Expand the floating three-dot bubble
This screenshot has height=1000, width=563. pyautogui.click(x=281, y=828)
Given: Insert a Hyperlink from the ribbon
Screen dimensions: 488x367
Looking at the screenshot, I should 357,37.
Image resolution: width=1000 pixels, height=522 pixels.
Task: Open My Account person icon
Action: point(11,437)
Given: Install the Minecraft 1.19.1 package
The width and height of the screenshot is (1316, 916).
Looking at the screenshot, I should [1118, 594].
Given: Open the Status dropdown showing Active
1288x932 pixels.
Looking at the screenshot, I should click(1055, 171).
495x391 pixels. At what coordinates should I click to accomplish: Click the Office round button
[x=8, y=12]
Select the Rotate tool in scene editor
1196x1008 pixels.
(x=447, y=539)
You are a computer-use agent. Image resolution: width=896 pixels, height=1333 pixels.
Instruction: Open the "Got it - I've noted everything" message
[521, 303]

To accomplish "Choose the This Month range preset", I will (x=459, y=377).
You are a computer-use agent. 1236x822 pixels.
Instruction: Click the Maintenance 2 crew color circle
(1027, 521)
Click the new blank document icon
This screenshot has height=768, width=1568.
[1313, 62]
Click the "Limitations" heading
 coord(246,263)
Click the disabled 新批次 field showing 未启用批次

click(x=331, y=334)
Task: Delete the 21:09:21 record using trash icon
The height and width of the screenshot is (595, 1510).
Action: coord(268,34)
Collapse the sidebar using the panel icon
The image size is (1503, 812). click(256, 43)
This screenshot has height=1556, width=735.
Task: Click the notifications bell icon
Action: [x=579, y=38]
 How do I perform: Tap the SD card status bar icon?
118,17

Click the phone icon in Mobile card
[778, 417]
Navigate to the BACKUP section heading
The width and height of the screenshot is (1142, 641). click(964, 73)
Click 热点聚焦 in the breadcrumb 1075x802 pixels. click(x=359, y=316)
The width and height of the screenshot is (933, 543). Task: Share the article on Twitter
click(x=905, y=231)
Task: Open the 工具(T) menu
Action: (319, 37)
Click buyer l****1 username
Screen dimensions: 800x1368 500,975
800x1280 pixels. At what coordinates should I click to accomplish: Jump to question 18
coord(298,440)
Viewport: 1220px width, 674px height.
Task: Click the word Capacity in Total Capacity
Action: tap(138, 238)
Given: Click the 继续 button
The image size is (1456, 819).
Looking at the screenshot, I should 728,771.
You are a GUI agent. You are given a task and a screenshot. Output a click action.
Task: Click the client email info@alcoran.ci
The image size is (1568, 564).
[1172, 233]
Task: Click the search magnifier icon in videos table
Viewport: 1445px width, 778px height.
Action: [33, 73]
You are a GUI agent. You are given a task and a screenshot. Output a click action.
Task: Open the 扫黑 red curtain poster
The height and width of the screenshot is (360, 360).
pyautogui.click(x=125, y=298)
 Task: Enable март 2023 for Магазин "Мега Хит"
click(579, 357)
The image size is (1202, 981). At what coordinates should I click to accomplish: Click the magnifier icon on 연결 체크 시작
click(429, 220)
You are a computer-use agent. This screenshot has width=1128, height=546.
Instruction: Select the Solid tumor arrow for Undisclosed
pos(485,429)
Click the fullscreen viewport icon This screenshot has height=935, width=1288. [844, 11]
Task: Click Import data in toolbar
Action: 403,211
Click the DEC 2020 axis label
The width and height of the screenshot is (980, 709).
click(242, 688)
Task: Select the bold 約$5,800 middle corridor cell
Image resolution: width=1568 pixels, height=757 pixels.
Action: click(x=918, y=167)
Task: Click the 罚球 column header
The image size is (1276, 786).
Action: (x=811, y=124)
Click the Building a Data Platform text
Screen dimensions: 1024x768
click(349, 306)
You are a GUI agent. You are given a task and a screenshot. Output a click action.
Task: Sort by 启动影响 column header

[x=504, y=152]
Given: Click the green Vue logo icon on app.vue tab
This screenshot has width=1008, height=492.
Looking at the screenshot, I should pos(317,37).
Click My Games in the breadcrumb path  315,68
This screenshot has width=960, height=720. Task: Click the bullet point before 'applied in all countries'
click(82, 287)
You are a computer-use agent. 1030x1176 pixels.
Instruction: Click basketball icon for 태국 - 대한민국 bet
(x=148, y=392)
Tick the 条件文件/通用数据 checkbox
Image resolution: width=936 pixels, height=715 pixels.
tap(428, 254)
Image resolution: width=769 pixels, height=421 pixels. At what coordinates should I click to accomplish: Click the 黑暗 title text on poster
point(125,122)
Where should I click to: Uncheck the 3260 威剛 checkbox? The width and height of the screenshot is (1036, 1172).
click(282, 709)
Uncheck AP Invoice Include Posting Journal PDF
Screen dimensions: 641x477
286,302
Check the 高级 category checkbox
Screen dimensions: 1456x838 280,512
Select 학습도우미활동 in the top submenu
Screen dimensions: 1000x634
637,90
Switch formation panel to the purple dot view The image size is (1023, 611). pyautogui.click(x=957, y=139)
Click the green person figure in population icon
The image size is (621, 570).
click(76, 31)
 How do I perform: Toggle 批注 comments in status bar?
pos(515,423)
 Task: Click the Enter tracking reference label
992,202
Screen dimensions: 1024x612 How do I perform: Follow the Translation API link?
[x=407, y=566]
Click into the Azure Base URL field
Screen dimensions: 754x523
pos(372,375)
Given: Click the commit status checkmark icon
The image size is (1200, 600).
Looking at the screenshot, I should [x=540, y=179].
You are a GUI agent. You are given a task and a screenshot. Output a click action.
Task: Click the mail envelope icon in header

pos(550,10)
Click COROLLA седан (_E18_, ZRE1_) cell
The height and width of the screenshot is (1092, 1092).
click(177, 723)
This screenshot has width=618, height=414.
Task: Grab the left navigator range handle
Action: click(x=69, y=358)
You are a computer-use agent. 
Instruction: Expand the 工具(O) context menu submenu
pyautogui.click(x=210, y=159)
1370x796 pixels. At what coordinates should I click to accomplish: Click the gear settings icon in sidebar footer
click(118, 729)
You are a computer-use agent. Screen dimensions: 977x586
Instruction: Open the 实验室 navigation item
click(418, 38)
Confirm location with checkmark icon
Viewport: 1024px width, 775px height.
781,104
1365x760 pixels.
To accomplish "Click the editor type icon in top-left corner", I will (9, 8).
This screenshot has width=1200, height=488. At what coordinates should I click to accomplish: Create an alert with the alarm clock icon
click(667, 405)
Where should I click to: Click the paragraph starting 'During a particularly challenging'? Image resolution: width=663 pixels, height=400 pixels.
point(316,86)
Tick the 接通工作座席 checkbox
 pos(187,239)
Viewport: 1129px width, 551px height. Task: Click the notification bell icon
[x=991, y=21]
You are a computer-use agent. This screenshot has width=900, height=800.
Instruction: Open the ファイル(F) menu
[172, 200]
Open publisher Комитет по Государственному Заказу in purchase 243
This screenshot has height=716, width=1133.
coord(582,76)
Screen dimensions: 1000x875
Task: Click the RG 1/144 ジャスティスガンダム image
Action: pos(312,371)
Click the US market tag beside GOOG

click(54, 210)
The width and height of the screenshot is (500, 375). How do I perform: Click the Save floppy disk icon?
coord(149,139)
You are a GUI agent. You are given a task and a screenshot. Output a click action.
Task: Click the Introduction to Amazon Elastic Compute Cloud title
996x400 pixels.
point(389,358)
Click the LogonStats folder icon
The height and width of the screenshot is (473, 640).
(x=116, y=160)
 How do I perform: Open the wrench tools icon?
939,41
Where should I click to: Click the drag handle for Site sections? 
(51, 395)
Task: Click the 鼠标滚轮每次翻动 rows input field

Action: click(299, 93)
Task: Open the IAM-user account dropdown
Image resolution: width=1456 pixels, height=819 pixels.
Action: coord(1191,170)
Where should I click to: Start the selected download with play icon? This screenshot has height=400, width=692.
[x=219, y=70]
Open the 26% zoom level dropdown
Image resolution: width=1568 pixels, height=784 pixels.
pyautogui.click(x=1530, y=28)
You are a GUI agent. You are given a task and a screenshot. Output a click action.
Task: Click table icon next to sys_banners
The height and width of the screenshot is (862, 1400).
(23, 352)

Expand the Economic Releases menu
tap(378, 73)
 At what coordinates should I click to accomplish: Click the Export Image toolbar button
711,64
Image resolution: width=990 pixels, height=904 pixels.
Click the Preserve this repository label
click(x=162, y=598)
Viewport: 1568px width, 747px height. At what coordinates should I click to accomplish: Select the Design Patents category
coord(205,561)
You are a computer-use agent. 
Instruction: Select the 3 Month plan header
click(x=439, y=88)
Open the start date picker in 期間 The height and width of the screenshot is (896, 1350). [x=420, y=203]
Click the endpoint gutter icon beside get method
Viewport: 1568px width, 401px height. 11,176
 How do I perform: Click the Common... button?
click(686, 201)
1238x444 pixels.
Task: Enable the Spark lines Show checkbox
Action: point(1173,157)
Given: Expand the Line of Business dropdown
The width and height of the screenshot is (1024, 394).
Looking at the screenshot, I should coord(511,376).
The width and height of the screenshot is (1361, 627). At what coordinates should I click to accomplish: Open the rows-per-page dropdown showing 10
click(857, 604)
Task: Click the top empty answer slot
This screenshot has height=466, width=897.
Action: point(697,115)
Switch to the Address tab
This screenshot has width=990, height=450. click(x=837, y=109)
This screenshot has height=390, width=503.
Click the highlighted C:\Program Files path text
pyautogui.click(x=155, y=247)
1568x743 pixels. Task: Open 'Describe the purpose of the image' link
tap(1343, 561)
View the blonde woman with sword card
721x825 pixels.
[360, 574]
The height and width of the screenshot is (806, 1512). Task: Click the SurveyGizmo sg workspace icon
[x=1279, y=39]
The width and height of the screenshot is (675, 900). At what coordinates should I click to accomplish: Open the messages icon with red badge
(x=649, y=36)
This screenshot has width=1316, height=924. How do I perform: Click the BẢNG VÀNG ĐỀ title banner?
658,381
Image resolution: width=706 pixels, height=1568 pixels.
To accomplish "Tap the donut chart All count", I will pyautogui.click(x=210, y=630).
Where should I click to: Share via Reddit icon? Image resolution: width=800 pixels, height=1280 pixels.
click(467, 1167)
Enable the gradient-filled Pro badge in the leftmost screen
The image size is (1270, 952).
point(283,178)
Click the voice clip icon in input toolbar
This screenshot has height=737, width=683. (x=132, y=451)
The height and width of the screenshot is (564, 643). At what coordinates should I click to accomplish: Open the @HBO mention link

# # # # # # #

From the data above, copy out every line with the string "computer" in it.

You are a computer-use agent. Image resolution: width=896 pixels, height=1333 pixels.
You are a computer-use agent. 1236x822 pixels.
You are a computer-use agent. This screenshot has width=1128, height=546.
You are a computer-use agent. 1030x1176 pixels.
You are a computer-use agent. 
You are a computer-use agent. Screen dimensions: 977x586
You are a computer-use agent. This screenshot has width=900, height=800.
You are a computer-use agent. 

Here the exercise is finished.